YENİDÜZEN muhabirinin ‘Sahte reçete gibi büyük bir vurgun ortaya çıkabilir diye bir iddia ortaya atmıştınız’ sorusu üzerine “Çıkabilir diyorum doğrudur. Çünkü 30-35 yıllık süre içerisinde bir depo sayımı yapılmıyorsa, ciddi bir mal dökümü yapılmıyorsa, giren çıkanın kaydı tutulmuyorsa her türlü su istimale açıktır. Bunu hep birlikte göreceğiz. İnşallah yoktur. Sendikayı da sağduyuya davet ediyorum. Keşke sendika bu başıbozukluğu çok önceden tespit edip de Telekomünikasyona o dönemde sahip çıksalardı ve yetkilileri göreve davet etselerdi” cevabını verdi.
“Özelleştirme şu an gündemimizde yok”
Yaklaşık 20 yıldır Telekomünikasyon Dairesi’nin özelleştirme kapsamına alınmış ancak şimdiye kadar adım atılmadığını belirten Arıklı, “Bizim de şu anda gündemimizde yok. Telekomünikasyon Dairesi’nin daha verimli işletilebilmesi için evden eve siber ihalesini ve projesini gerçekleştirmeye çalışıyoruz ki Telekomünikasyonun bu haliyle özelleşmesi mümkün değil. Telekomünikasyon Dairesi sadece Kooperatif Merkez bankasına 5-6 milyar lira borcu var. Bu haliyle özelleşmesi mümkün değil o yüzden gündemimizde öyle bir şey şu anda yok” şeklinde konuştu.
TÜRK-SEN Başkanı Bıçaklı:
“Arıklı’yı çalışanlardan özür dilemeye davet ediyoruz”

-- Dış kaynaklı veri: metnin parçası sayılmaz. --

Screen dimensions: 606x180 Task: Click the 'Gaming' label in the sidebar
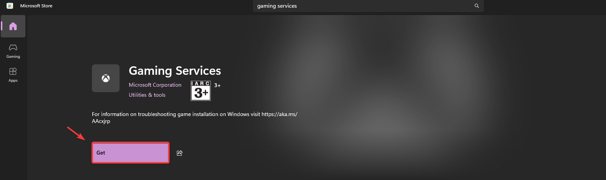(13, 57)
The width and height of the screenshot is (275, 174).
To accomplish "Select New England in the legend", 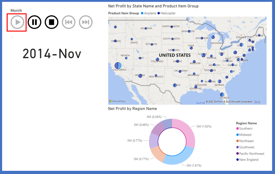I will (x=249, y=160).
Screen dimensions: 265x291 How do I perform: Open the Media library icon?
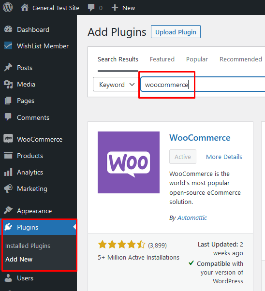click(8, 84)
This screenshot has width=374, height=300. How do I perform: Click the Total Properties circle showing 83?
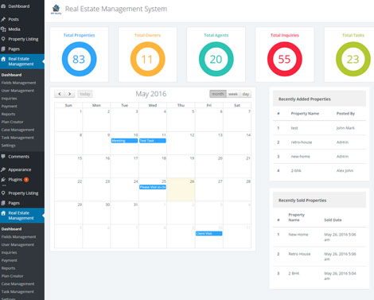point(79,59)
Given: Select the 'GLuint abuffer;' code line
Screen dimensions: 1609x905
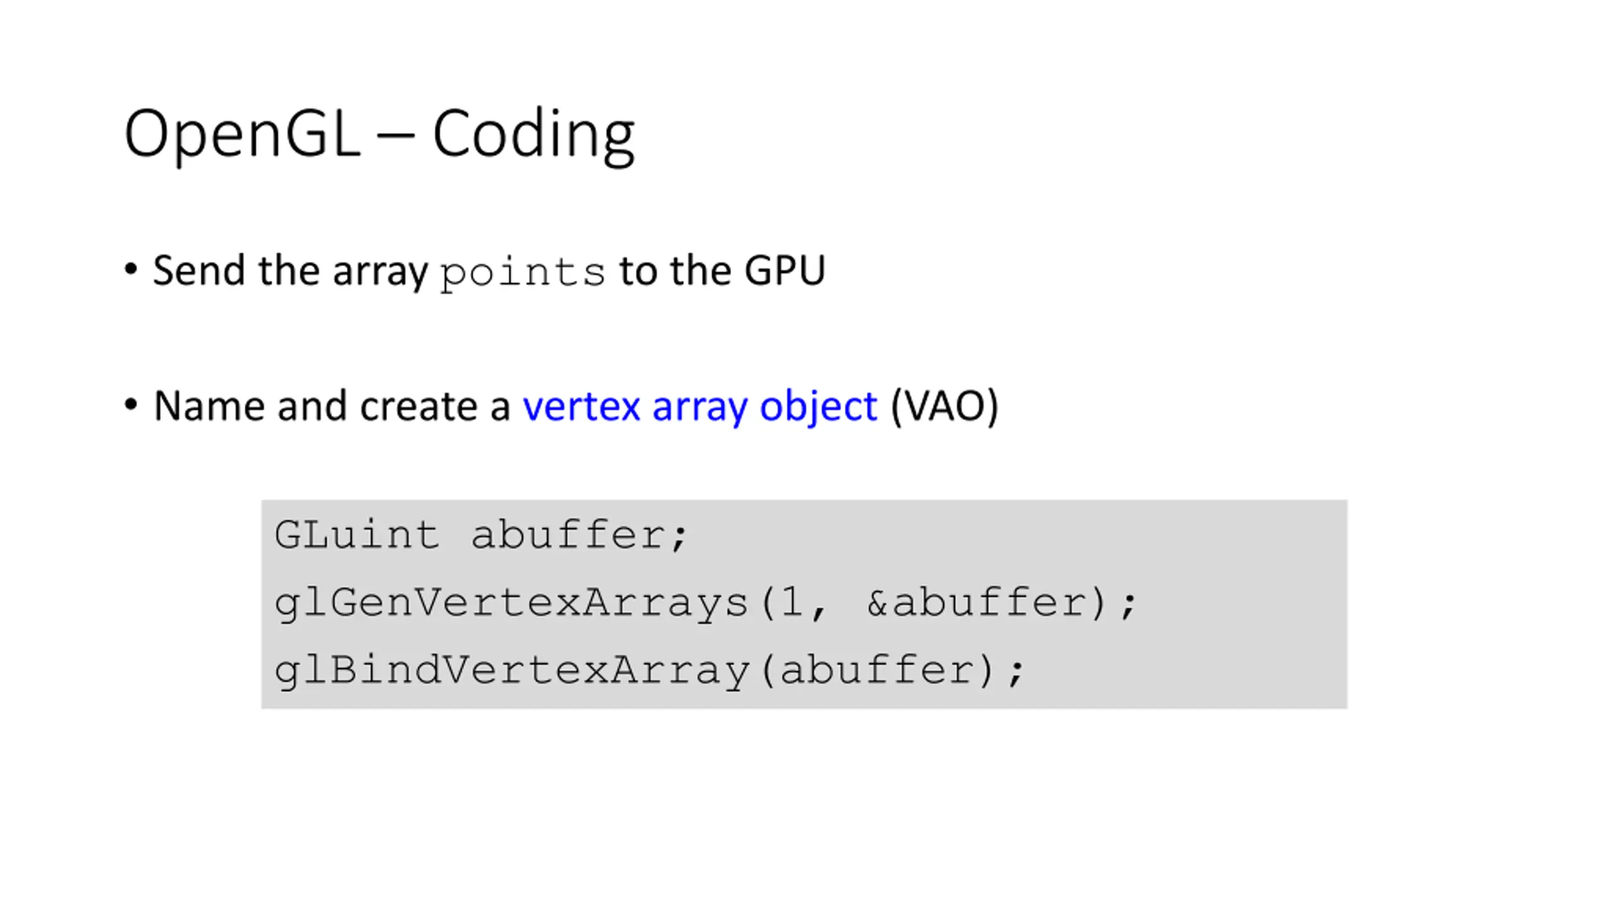Looking at the screenshot, I should (481, 535).
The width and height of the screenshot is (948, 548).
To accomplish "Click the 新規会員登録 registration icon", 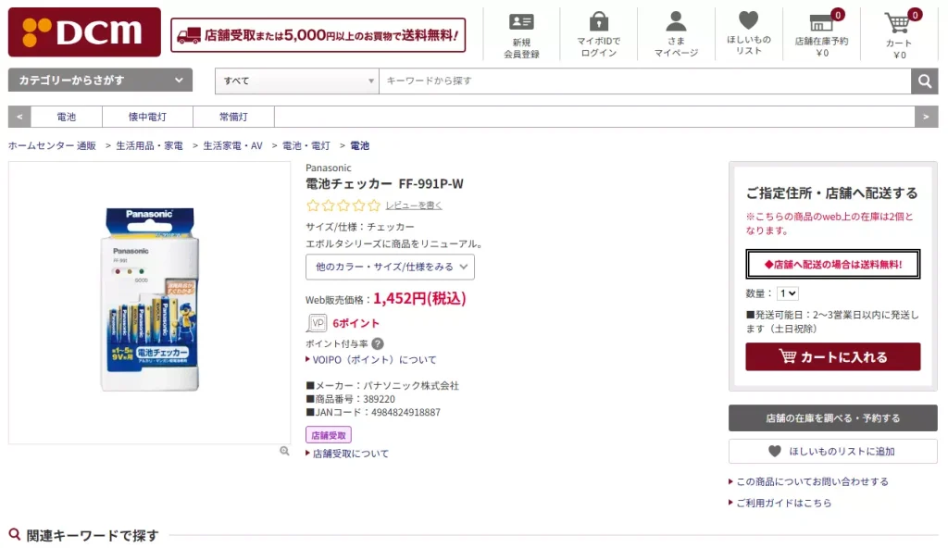I will pyautogui.click(x=522, y=28).
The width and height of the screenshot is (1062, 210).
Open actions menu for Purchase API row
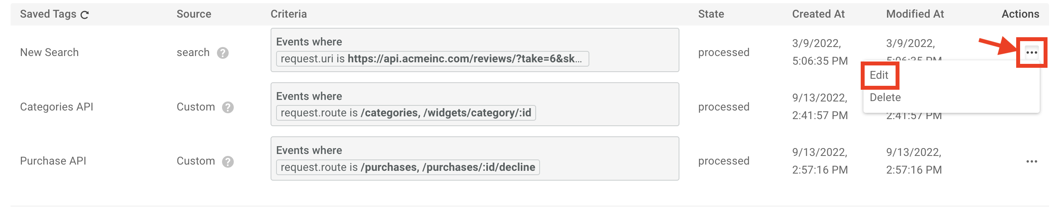pos(1031,161)
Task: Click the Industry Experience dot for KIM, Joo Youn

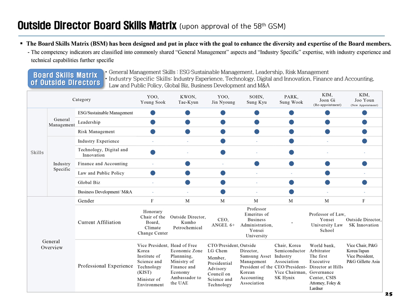Action: [x=364, y=141]
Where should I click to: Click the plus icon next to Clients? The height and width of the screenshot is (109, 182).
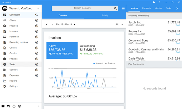coord(37,20)
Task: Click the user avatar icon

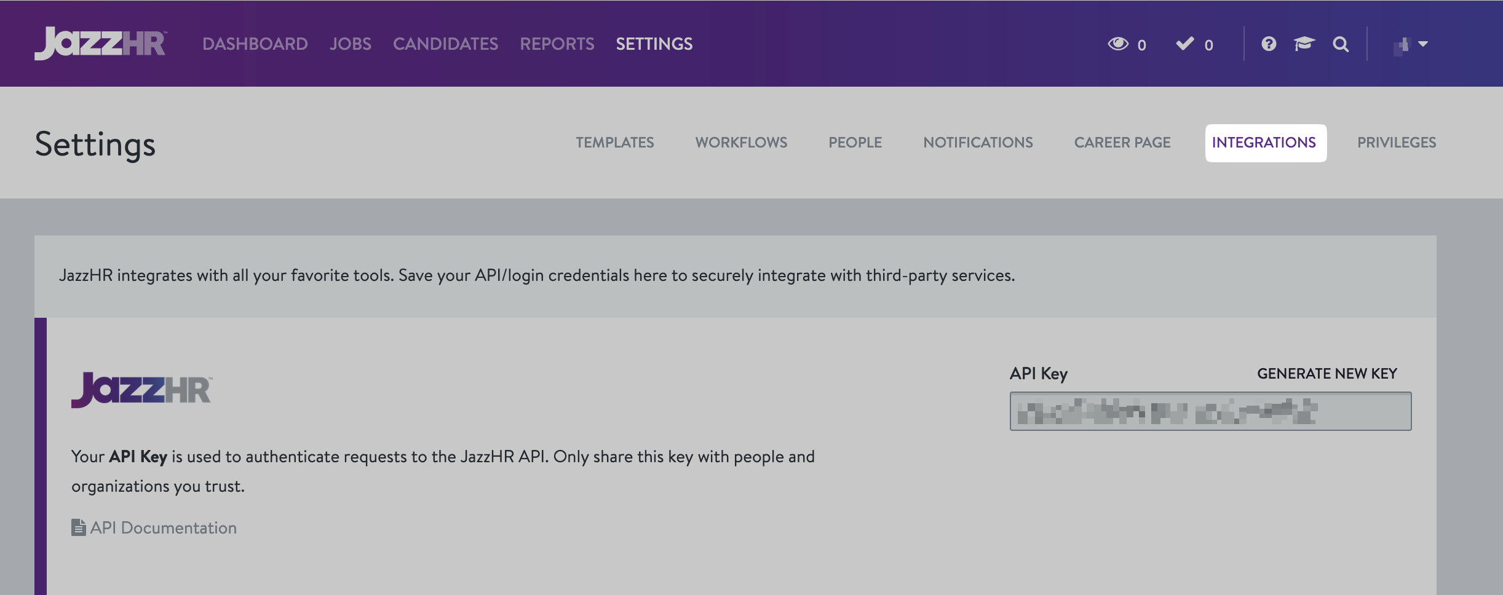Action: tap(1402, 45)
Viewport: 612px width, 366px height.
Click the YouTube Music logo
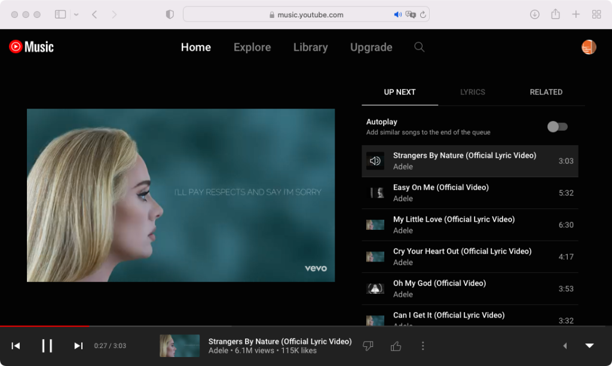[32, 47]
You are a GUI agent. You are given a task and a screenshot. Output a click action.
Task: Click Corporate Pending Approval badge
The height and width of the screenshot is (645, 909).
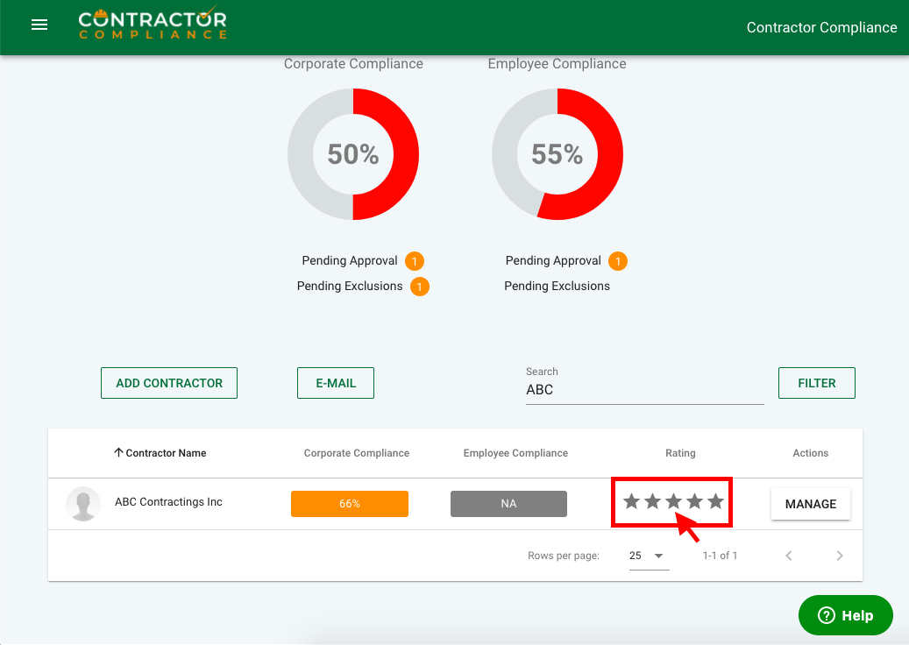click(x=415, y=261)
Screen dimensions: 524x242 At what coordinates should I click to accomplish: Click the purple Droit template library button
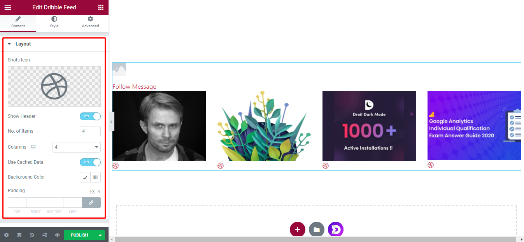tap(336, 230)
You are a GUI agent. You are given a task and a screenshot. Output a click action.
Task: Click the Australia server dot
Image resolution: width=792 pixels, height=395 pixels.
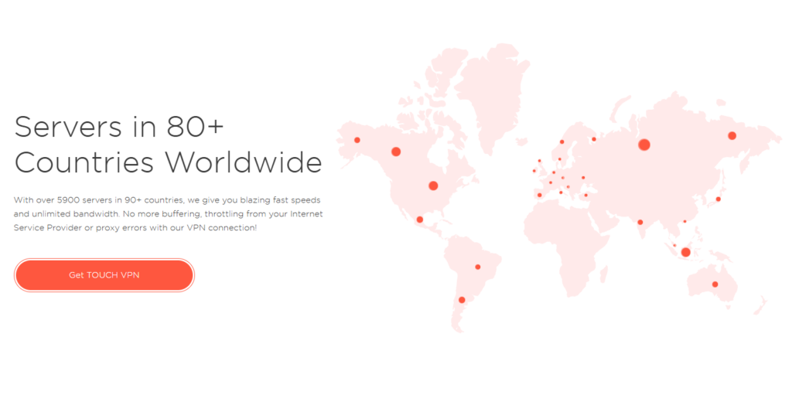(715, 284)
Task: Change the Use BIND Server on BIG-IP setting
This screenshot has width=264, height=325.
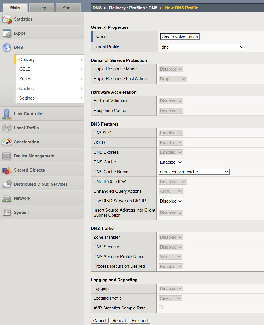Action: [171, 201]
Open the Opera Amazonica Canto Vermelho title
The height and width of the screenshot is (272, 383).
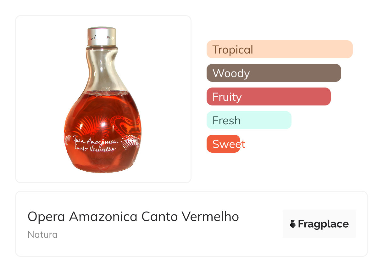[133, 217]
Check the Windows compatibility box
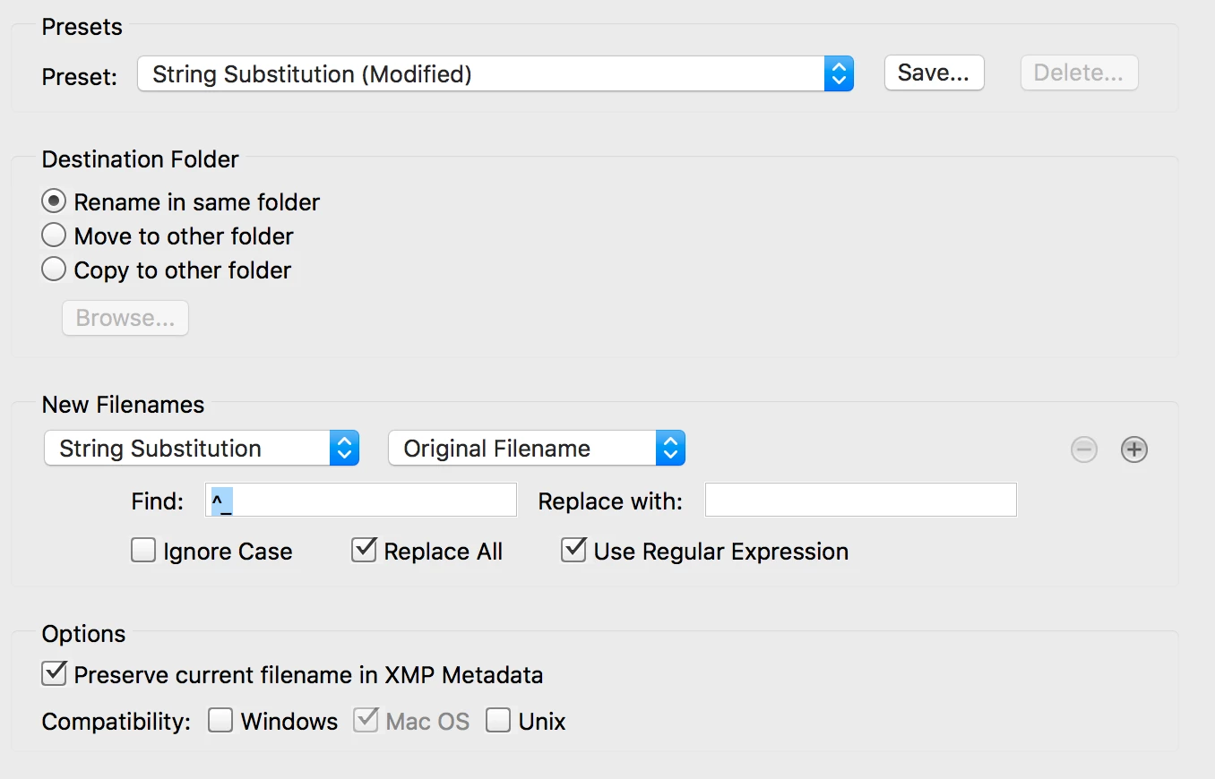Image resolution: width=1215 pixels, height=779 pixels. (220, 720)
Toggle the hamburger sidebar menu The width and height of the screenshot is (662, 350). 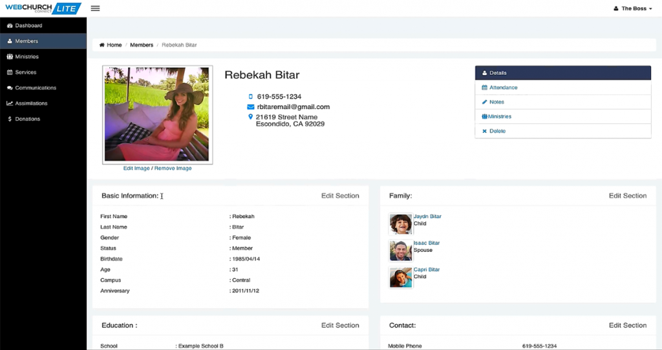tap(95, 8)
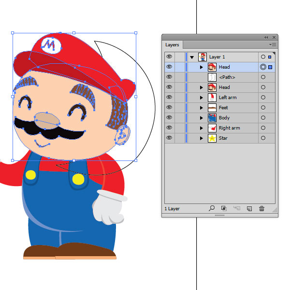Collapse Layer 1 with its disclosure triangle
Image resolution: width=290 pixels, height=290 pixels.
point(192,57)
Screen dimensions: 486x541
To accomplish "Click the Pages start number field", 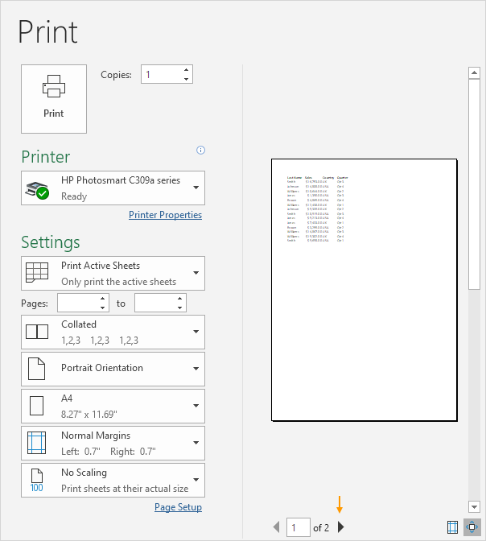I will [x=77, y=303].
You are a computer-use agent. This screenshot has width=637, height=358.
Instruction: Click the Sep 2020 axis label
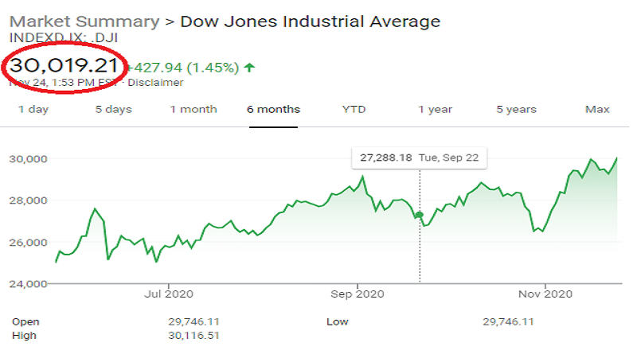[357, 294]
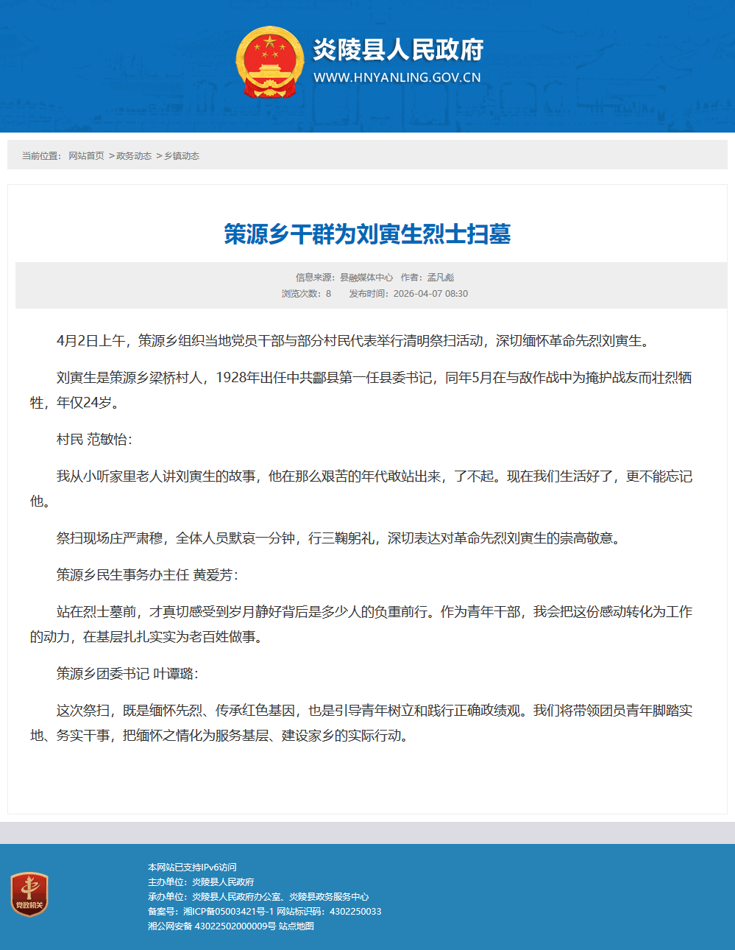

Öte yandan TÜRK-SEN de konuyla ilgili basın açıklaması yaparak Erhan Arıklı’yı Telekomünikasyon Dairesi çalışanlarından özür dilemeye davet etti.
Açıklamanın tam metni şöyle:
“Bayındırlık ve Ulaştırma Bakanın Sn Erhan Arıklı’nın birkaç gün önce Telefon Dairesi
Çalışanları ileilgili basına yapmış olduğu asılsız iddialarla Telefon Dairesinde çalışan tüm üyelerimizi zan altında bırakmıştır.
Bunu asla kabul etmeyiz ve Sn Bakanı yapmış olduğu bu yanlıştan dolayı çalışanlardan ÖZÜR dilemeye davet ederiz. Hiç kimse özelliklede bir bakan elinde kesin bilgi ve delil olmadan çalışanları hırsızlıkla suçlaması asla kabul edilemez. Herhangi bir iş yerinde suiistimal yapıldığı iddiası varsa bunun araştırıp ortaya çıkarması gerekir. Yolsuzluk yaptığı kesinleşen birisi varsa yasal işlemi yapılır. Bunun savunmasını da hiçbirimiz yapamayız. Ancak bunlar yapılmadan bir Bakanın bu tür açıklamalarını da asla kabul etmeyiz.
Bu nedenle TÜRK-SEN olarak üyemiz TEL-SEN ve üyelerinin haklı tepkilerinin yanında olduğumuzu ve destek verdiğimizin bilinmesini isteriz.”